Une ruée sous la pression douanière
Mais cette flambée tarifaire n’a rien de fortuit. Elle est en grande partie alimentée par une frénésie d’expéditions liée à la politique commerciale américaine. Le président des États-Unis ayant accordé un sursis temporaire de 90 jours avant l’application de nouveaux droits de douane sur plusieurs produits, notamment asiatiques, nombre d’exportateurs se sont bousculés au portillon pour acheminer leurs marchandises à des conditions plus avantageuses. Résultat, des navires saturés, une pénurie de conteneurs et une congestion croissante dans les ports. Les experts du secteur décrivent un mécanisme bien huilé.

**Consignes**
(1) Selon le texte fourni, quelle est la durée du sursis accordé par le président des États-Unis avant l'application de nouveaux droits de douane ?
(2) Résumez le texte fourni en deux phrases.
Servez-vous uniquement du texte fourni.

[Entrées enregistrées]
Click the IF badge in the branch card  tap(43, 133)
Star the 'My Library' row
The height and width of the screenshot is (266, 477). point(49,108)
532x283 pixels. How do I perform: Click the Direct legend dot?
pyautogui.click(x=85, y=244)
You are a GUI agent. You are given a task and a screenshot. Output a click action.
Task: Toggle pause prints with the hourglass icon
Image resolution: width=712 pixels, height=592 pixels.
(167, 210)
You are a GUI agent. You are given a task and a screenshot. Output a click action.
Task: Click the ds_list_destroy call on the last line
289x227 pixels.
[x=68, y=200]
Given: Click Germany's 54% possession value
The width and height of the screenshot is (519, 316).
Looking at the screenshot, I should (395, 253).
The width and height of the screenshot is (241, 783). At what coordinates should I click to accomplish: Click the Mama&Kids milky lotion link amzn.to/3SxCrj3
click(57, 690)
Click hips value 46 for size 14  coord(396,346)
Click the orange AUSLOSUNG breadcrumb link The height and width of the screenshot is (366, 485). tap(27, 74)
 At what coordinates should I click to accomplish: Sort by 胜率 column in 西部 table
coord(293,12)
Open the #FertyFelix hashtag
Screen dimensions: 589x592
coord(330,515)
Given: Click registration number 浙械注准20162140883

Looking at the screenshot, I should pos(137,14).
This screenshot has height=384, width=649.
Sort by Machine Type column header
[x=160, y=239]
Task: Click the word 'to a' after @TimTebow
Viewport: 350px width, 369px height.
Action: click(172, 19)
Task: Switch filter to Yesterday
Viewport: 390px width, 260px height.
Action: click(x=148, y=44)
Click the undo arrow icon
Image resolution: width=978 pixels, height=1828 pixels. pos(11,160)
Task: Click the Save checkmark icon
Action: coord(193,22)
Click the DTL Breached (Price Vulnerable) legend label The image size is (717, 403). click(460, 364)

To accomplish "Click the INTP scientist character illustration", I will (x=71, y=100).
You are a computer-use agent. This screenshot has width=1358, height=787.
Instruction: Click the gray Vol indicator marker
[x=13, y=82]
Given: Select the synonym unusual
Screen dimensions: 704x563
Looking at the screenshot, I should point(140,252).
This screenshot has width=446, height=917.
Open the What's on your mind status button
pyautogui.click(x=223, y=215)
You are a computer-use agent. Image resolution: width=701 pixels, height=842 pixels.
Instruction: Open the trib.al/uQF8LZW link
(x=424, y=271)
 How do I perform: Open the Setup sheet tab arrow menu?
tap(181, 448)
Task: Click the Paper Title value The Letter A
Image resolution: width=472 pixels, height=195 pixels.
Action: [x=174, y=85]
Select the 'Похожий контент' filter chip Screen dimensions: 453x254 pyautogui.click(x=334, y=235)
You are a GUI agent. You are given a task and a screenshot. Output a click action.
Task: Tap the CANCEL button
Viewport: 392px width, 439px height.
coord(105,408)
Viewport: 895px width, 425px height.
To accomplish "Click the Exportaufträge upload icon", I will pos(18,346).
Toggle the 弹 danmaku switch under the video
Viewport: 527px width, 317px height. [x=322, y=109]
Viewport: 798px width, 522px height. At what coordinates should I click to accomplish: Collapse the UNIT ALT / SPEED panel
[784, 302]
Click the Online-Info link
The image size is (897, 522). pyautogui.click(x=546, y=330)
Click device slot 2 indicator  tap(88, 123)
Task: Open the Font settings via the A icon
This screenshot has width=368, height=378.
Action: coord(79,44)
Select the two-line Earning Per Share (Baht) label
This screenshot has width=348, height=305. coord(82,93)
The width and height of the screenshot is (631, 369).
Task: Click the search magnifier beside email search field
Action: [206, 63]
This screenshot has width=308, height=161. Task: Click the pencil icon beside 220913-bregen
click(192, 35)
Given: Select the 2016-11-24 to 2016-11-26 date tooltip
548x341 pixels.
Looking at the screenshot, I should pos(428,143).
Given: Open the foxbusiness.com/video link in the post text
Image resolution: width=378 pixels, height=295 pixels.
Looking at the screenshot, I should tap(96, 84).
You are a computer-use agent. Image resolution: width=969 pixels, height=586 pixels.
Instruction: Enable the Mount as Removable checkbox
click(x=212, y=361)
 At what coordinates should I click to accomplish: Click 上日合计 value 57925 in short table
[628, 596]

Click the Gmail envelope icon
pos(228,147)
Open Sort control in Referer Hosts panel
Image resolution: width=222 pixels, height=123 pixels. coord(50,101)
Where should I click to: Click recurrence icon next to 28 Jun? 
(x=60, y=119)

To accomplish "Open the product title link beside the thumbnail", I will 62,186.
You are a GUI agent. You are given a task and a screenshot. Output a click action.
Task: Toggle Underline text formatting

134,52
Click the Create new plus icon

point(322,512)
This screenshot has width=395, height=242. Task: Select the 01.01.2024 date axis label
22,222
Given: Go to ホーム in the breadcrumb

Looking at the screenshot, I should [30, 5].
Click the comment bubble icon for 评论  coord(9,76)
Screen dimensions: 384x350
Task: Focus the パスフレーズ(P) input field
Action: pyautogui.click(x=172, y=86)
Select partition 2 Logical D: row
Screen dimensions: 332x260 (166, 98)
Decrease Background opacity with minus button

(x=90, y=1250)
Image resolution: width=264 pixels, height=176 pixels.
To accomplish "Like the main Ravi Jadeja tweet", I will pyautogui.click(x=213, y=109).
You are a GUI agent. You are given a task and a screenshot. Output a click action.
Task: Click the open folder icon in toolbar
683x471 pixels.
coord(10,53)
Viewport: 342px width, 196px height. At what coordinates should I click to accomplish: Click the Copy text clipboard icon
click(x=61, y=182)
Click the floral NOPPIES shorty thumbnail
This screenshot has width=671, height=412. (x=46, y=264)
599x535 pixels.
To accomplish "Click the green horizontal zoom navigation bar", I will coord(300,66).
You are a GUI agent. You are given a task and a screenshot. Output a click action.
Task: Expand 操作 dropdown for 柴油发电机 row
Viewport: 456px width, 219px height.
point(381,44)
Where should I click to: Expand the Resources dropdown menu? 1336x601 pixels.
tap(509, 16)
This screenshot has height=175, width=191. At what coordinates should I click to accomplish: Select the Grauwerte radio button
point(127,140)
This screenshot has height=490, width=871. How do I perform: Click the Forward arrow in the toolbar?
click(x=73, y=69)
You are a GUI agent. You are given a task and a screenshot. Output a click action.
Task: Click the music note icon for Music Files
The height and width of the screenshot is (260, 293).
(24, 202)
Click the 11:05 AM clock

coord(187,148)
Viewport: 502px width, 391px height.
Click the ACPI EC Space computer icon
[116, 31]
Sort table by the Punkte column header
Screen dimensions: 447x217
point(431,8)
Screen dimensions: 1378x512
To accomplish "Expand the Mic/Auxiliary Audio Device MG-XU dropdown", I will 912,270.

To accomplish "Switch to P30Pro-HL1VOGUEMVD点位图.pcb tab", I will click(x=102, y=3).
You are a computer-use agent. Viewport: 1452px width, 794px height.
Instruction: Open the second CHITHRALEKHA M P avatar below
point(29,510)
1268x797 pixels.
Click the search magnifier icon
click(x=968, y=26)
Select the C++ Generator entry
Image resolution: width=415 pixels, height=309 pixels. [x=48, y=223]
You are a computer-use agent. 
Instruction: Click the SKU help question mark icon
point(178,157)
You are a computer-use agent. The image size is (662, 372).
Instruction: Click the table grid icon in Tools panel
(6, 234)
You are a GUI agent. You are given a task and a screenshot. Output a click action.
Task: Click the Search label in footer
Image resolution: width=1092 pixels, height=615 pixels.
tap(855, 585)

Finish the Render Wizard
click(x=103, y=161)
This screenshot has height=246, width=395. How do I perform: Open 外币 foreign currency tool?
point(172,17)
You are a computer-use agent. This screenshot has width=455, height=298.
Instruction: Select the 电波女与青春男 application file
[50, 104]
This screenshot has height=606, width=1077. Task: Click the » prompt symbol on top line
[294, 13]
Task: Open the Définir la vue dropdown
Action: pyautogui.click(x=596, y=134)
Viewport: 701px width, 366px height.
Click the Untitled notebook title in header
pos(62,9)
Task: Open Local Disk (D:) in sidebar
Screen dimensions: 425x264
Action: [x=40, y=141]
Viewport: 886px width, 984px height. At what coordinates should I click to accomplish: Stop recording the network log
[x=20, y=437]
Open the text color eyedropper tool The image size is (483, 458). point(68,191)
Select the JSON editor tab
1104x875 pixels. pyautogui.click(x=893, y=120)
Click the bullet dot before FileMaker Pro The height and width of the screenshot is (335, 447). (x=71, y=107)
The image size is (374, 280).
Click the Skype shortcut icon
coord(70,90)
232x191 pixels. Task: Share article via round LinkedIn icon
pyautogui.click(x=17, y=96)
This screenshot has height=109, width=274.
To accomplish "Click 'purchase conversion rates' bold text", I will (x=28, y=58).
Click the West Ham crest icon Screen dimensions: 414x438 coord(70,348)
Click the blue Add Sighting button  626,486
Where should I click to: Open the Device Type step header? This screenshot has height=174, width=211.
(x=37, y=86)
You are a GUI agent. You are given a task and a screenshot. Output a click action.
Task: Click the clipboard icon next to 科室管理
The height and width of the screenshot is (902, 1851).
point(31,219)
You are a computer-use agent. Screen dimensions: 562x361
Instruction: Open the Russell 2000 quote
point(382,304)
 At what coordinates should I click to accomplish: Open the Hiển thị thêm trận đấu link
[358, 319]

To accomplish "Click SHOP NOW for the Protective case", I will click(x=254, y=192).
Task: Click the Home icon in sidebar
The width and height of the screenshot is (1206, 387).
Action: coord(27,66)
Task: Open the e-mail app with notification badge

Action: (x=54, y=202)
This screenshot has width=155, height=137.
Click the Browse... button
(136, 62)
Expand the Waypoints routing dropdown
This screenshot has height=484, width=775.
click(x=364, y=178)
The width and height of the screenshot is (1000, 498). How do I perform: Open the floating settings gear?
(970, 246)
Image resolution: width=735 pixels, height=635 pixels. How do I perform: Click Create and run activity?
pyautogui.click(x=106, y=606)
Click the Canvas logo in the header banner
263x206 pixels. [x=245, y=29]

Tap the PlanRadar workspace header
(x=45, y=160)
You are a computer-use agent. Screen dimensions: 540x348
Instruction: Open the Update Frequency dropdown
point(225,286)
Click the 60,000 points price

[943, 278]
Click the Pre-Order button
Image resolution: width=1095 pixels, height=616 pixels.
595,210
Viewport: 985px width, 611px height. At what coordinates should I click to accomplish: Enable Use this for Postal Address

**Réponses rédigées**
(1) 90 jours.

(2) La flambée tarifaire est en grande partie alimentée par une frénésie d'expéditions liée à la politique commerciale américaine : profitant d'un sursis de 90 jours avant de nouveaux droits de douane, de nombreux exportateurs se sont bousculés pour acheminer leurs marchandises à des conditions plus avantageuses. Il en résulte des navires saturés, une pénurie de conteneurs et une congestion croissante dans les ports.